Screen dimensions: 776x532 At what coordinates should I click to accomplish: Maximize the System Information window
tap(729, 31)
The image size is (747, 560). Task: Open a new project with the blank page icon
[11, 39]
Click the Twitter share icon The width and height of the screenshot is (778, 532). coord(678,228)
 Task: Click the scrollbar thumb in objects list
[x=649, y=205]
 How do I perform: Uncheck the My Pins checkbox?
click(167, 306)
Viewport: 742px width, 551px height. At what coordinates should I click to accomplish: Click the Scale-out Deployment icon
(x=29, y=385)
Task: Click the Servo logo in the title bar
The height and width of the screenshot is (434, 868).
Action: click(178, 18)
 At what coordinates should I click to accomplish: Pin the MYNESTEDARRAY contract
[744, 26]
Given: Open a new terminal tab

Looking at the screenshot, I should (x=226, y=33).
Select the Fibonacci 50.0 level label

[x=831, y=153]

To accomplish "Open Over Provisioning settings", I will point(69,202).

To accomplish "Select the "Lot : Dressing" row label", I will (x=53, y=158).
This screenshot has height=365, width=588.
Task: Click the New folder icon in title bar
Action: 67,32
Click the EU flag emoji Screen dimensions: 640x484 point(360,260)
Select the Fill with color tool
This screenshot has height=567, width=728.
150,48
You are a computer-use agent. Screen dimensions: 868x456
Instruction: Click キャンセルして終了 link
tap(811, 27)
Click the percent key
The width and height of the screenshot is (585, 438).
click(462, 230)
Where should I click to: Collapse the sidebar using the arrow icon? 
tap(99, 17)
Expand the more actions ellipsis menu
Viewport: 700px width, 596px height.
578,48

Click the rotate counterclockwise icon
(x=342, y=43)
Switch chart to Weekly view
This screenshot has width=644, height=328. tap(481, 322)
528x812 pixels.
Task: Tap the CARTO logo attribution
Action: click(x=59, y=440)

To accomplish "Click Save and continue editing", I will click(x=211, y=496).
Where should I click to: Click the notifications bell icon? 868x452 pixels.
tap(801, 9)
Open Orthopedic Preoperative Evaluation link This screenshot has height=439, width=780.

------------------------------------------------------------------------

**Instructions to follow**
Repeat the records above exactly.

**Your solution**
Screen dimensions: 776x532 At what coordinates should I click to accomplish: Maximize the System Information window
tap(729, 31)
The image size is (747, 560). Task: Open a new project with the blank page icon
[11, 39]
Click the Twitter share icon The width and height of the screenshot is (778, 532). coord(678,228)
 Task: Click the scrollbar thumb in objects list
[x=649, y=205]
 How do I perform: Uncheck the My Pins checkbox?
click(167, 306)
Viewport: 742px width, 551px height. At what coordinates should I click to accomplish: Click the Scale-out Deployment icon
(x=29, y=385)
Task: Click the Servo logo in the title bar
The height and width of the screenshot is (434, 868).
Action: click(178, 18)
 At what coordinates should I click to accomplish: Pin the MYNESTEDARRAY contract
[744, 26]
Given: Open a new terminal tab

Looking at the screenshot, I should (x=226, y=33).
Select the Fibonacci 50.0 level label

[x=831, y=153]

To accomplish "Open Over Provisioning settings", I will point(69,202).

To accomplish "Select the "Lot : Dressing" row label", I will (x=53, y=158).
This screenshot has height=365, width=588.
Task: Click the New folder icon in title bar
Action: 67,32
Click the EU flag emoji Screen dimensions: 640x484 point(360,260)
Select the Fill with color tool
This screenshot has height=567, width=728.
150,48
You are a computer-use agent. Screen dimensions: 868x456
Instruction: Click キャンセルして終了 link
tap(811, 27)
Click the percent key
The width and height of the screenshot is (585, 438).
click(462, 230)
Where should I click to: Collapse the sidebar using the arrow icon? 
tap(99, 17)
Expand the more actions ellipsis menu
Viewport: 700px width, 596px height.
578,48

Click the rotate counterclockwise icon
(x=342, y=43)
Switch chart to Weekly view
This screenshot has width=644, height=328. tap(481, 322)
528x812 pixels.
Task: Tap the CARTO logo attribution
Action: click(x=59, y=440)

To accomplish "Click Save and continue editing", I will click(x=211, y=496).
Where should I click to: Click the notifications bell icon? 868x452 pixels.
tap(801, 9)
Open Orthopedic Preoperative Evaluation link This screenshot has height=439, width=780.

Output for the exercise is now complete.